To teach someone to be anything but the best versions of themselves is something I don’t understand. Growing up in my household my mother was always the strongest person in my life. She taught my two sisters and I the value of always sticking up for yourself no matter what the situation is. Reading from the perspective of Debra Anne Davis in her article was interesting because it allowed me to see how the influence of society has conditioned some women to think. Debra starts of her article, “Betrayed by the Angel: What Happens When Violence Knocks and Politeness Answers?” with her recalling a time in her childhood where she felt too passive to confront her bully or even ask for help was very eye opening. It showed me that while all my life I’ve been taught to confront my problems, women are conditioned to behave the opposite. She tells the story of Samantha and Endora. Samantha hide her best qualities and while Endora displayed strength along with other qualities of a strong woman was seen as an evil step-mother. In early years girls are pushed to be more like Samantha and shield themselves from society. Debra then opens up about a time in her life that was raped. Much like when she was younger she felt too passive to stop the man. At first she did not want to hurt the guy’s feelings because her passive nature made her not want to be rude. As things progressed and the man became more violent, Debra fought back for a brief moment but quickly withdrew when she saw how mad he got. Her timid nature forced her to lead the guy on so she would not be hurt more than she was already.
In comparison to the article written by Debra Anne Davis, I read another article written by Hayley Rose Horzepa titled, “Victim Blaming: An All-Too-Common Response to Sexual Assault.” In this article Hayley addresses the horrific event of an eleven year old girl being gang raped by nineteen young men. She talks about how the way society talked about the rape put blame on the victim. For example people say things like "She was dressed provocatively. She had a bad reputation. She should have known better than to put herself in that situation" to justify why a rape victim was raped. The way society feels about rape victims needs to change. Rather than being judgmental and focusing on the victim we should focus our energy on the culprits.

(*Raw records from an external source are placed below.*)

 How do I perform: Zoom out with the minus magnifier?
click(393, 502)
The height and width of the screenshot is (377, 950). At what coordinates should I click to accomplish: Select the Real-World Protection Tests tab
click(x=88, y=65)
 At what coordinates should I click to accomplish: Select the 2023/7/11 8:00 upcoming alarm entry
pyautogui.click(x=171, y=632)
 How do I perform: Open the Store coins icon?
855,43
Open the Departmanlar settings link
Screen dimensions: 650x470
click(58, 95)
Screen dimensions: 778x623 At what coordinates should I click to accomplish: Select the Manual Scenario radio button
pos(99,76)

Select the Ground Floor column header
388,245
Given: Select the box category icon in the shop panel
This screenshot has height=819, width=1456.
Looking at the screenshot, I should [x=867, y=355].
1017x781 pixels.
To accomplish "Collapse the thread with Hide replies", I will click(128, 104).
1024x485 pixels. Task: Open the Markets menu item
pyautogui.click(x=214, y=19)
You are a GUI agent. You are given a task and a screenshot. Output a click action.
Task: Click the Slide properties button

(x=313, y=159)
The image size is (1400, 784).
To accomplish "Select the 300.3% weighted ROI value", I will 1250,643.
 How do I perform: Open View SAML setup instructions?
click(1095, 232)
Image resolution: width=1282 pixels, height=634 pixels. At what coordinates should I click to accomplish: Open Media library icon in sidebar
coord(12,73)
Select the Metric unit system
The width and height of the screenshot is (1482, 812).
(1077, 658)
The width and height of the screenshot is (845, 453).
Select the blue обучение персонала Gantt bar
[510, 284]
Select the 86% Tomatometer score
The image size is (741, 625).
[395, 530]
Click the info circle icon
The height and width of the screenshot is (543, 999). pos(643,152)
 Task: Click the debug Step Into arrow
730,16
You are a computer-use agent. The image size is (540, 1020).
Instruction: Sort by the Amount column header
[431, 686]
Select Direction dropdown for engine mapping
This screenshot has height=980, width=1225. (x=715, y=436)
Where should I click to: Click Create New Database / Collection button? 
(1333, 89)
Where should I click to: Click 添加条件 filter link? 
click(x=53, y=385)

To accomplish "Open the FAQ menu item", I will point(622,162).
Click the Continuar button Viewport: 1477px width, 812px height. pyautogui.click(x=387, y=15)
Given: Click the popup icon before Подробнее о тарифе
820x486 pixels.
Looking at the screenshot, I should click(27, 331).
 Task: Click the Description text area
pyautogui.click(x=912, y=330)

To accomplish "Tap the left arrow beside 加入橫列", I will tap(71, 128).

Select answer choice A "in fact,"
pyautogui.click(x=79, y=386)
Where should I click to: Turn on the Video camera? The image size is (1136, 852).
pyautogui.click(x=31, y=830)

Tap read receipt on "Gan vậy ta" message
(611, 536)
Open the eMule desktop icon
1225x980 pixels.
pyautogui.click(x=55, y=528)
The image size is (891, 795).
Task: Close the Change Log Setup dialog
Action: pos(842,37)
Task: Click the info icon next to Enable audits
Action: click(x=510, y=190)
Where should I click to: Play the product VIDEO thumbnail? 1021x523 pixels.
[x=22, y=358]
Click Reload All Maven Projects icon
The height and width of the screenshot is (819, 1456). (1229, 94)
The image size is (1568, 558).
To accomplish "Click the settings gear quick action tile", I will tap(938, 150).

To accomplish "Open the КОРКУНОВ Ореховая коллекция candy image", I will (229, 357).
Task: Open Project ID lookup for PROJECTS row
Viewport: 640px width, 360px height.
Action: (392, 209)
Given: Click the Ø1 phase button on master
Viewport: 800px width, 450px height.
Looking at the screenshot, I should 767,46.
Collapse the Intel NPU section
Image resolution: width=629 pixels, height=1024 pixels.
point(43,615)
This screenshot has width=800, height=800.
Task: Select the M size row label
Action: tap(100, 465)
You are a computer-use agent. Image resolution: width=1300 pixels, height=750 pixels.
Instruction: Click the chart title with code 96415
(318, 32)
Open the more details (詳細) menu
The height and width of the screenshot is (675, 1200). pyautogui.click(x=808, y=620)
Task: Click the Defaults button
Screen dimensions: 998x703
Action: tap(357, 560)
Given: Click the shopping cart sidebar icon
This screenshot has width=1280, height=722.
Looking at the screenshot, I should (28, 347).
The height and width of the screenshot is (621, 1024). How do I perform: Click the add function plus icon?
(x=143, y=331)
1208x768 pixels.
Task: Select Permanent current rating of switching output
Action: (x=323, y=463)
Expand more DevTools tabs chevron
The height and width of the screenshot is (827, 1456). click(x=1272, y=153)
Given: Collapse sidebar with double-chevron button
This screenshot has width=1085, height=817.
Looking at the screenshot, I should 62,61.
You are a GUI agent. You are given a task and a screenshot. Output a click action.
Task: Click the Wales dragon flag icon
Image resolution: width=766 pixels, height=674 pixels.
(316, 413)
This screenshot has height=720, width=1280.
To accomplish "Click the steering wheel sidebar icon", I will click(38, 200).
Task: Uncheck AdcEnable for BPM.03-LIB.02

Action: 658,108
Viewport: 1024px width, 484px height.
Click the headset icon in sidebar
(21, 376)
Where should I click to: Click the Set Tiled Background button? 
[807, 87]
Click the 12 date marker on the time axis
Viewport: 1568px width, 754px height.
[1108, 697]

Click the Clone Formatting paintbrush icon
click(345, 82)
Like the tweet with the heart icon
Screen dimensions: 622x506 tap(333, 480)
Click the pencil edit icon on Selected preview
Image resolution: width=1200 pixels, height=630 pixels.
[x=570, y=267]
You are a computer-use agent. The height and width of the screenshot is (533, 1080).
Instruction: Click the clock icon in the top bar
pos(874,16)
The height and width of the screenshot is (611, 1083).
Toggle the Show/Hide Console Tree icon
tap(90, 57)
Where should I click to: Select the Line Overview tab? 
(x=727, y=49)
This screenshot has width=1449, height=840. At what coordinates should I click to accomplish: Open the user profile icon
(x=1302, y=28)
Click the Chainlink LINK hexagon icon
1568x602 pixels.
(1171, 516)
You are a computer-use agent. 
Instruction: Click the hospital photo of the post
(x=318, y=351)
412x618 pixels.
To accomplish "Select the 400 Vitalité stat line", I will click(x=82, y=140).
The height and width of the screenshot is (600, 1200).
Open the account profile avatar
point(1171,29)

http://www.huffingtonpost.com/hayley-rose-horzepa/victim-blaming_b_847310.html

1 comment:

  1. The part in which the culprits anger led to the victims suffering is interesting. I believe that in stead of asking the victim why she folded, a more appropriate response would entail why the man got angry. I believe people should always have control of their emotions, and should always be accountable for the decisions they make when enraged. People should be expected to posses some level of emotional maturity.